_WHAT IS BEING ASKED_:
Your task is to filter the entries and copy every line containing the string "agent".

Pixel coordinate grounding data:
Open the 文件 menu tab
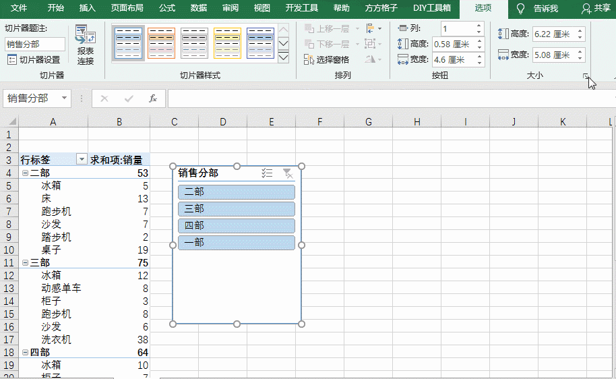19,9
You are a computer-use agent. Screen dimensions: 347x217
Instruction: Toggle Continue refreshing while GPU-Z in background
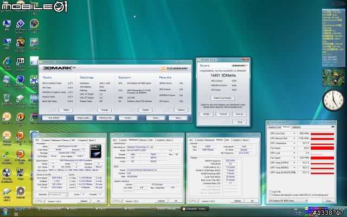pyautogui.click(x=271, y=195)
==
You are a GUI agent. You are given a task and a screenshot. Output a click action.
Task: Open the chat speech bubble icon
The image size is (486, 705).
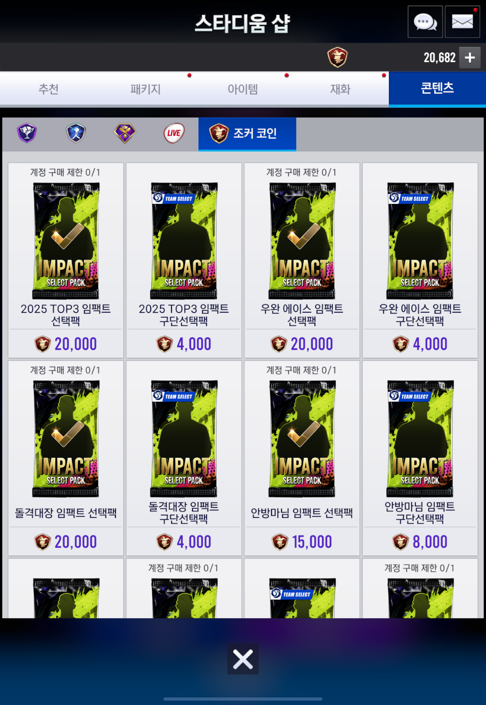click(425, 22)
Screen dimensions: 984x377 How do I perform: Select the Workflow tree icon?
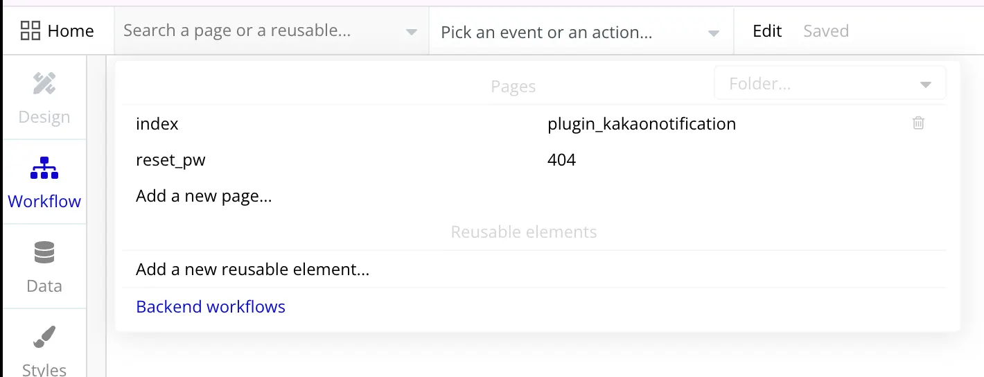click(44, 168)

_FINISHED EXERCISE_:
You are a computer-use agent. Screen dimensions: 347x217
You are a GUI agent. You are given a task and a screenshot. Output a click action.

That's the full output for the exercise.